Inspiegabile fu la prima parola che venne in mente a Rose, errore fu ciò che immediatamente seguì: un inspiegabile errore era la giusta definizione di quel qualcosa che l’elettrizzava e la scuoteva mentre indietreggiava di qualche passo, cozzando contro un altro studente, mentre metteva via la maschera e la gettava a terra, mentre la nausea e i conati, che da un mese non abitavano più in lei, tornavano a farle visita. Cos’era quel tremolio alle mani e alle braccia e alle gambe e a tutto il corpo? Cos’era? Repulsione? Paura? Eccitazione? Avrebbe dovuto dargli del pazzo, perché era suo cugino e i cugini s’innamorano di sconosciuti, non di altri cugini. Avrebbe dovuto indietreggiare ancora, scappare, schiaffeggiarlo quando s’era sentita afferrare da lui, urlargli quando aveva preteso un contatto tra i loro corpi, schiantarlo quando l’aveva baciata. Ma non lo fece Rose, non scappò, non urlò, non l’aggredì. Rose fece esattamente ciò che una giudiziosa quindicenne non avrebbe fatto: gli carezzò il volto e poi i capelli, si strinse a lui e lo baciò a sua volta. Nessuno dei due seppe dire quando, con esattezza, la Sala Comune piombò nel silenzio, quando Albus sputacchiò tutta la sua Burrobirra e Lily cascò a terra, e il non saperlo dire non importò né a Rose, né a James.
 
*
 
“Perché non me l’hai mai detto?”
 
“Tu non me l’hai mai chiesto.”
 
“E come avrei potuto saperlo?”
 
James sbuffò, sistemandosi al meglio contro il tronco dell’albero. “Insomma, Rose, vuoi sentirla o no, la canzone?”
 
Rose annuì, sedendosi a sua volta sul prato, di fronte al fidanzato. “È una canzone dei Morsmordre9?”
 
“Ma sei matta?! Quelli sono spazzatura.
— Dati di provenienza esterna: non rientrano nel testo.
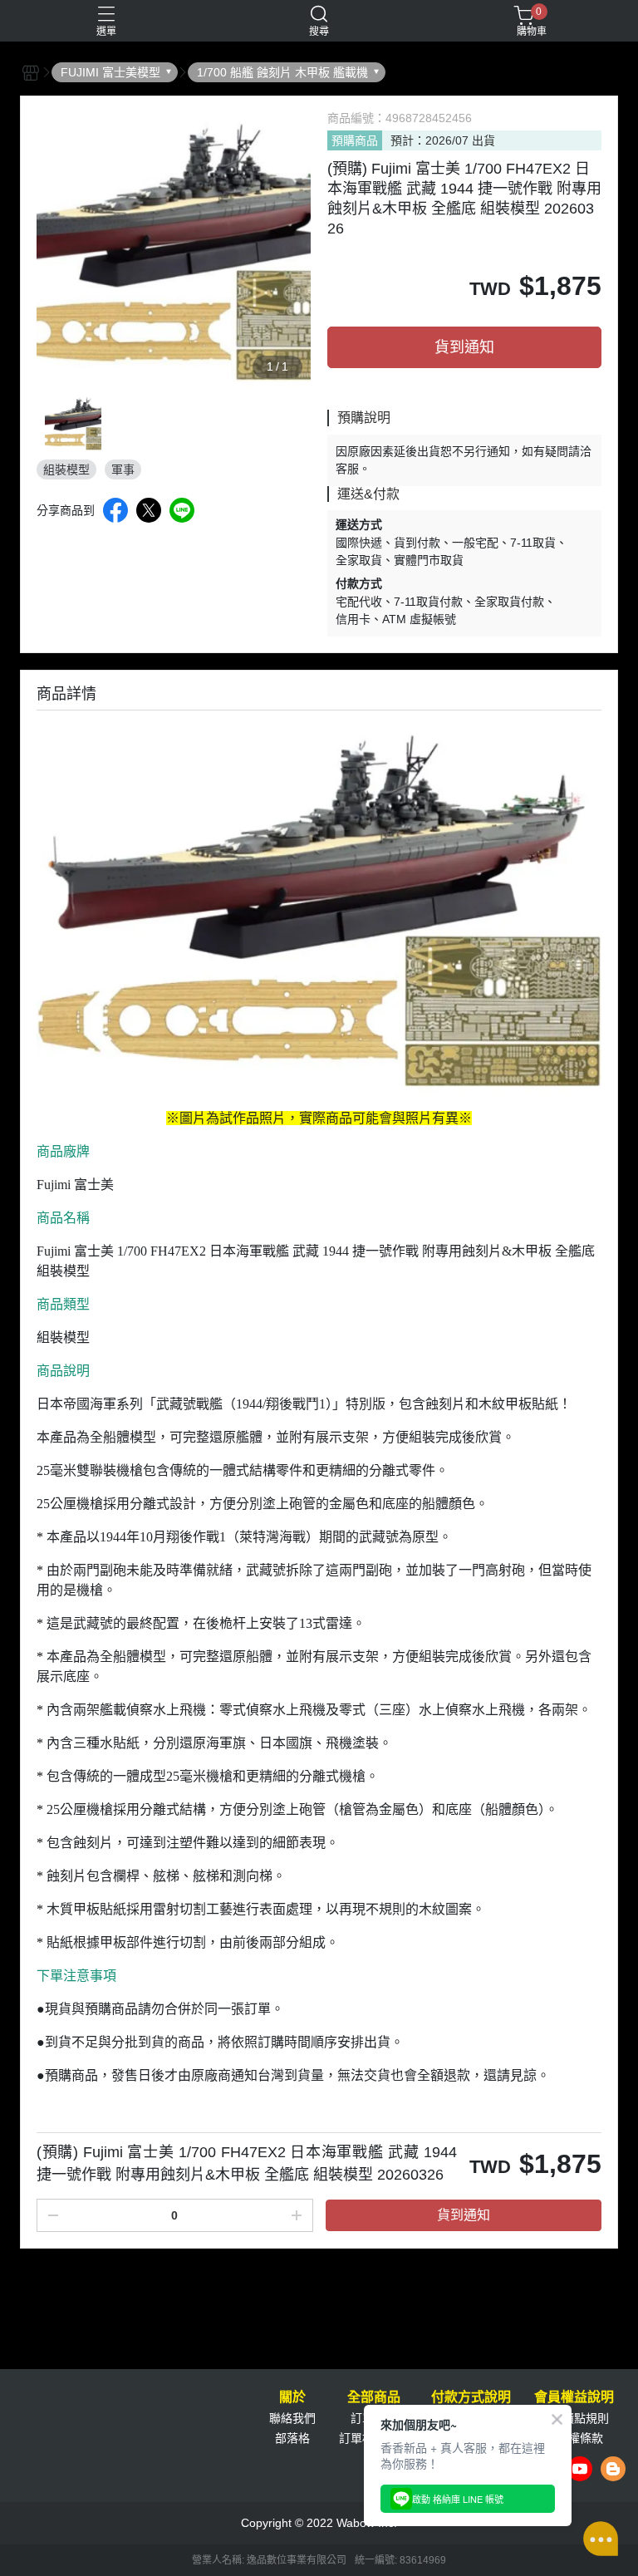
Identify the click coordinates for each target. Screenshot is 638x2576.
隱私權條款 (574, 2438)
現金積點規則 (574, 2418)
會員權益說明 (574, 2397)
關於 (292, 2397)
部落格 (292, 2438)
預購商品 (354, 140)
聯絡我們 (292, 2418)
No, è un cantante Babbano, ho sentito le sue canzoni a casa tua, le ascoltava tua madre.”
 
La ragazza s’incuriosì e decise di non domandare altro, aspettando che fosse la musica a svelarle l’arcano, così James spettinò quei suoi capelli ribelli, strinse il plettro tra le dita della mano destra e iniziò a suonare la sua chitarra classica. Aveva lo sguardo concentrato e rapito mentre il plettro carezzava le corde e, gli occhi, li spostava dalla chitarra d’un marrone antico al volto curioso e vivo di Rose, che li aveva vinti, i suoi fantasmi. James le aveva detto che la musica e le parole di quella canzone riuscivano a rimandarlo a lei, a rilassarlo, le aveva detto ch’era dedicata a lei la canzone, che doveva farne tesoro; con quelle premesse Rose lo ascoltava cantare ‘no woman, no cry10’ e non s’accorsero i due Grifondoro di una piccola folla che iniziava a radunarsi attorno allo ‘strimpellatore’, che, invero, aveva una voce piacevole, calda, che non pretendeva di stupire, ma solo d’avvolgere con dolcezza. In quel pomeriggio di maggio, diversi studenti non raggiunsero mai il cancello che li avrebbe traghettati da Hogwarts a Hogsmeade, scegliendo di trascorrere il loro sabato seduti sull’erba ai piedi di un grosso albero, ascoltando la musica di James. Tra i tanti, c’erano anche Albus, John e Allison, che sedettero intorno a Rose, e Molly, che biascicò un finalmente esausto al vedere il cugino esibirsi nella sua più grande passione. Non tardarono ad arrivare neanche Fred e i suoi amici, e proprio Fred, elettrizzato da quell’atmosfera, si spogliò della maglia e la trasfigurò in un bongo che sistemò a terra, così d’accompagnare la chitarra del cugino con le proprie percussioni, poco dopo, anche Nott si convinse a partecipare e suonò divertito il bongo assieme al rivale di Quidditch.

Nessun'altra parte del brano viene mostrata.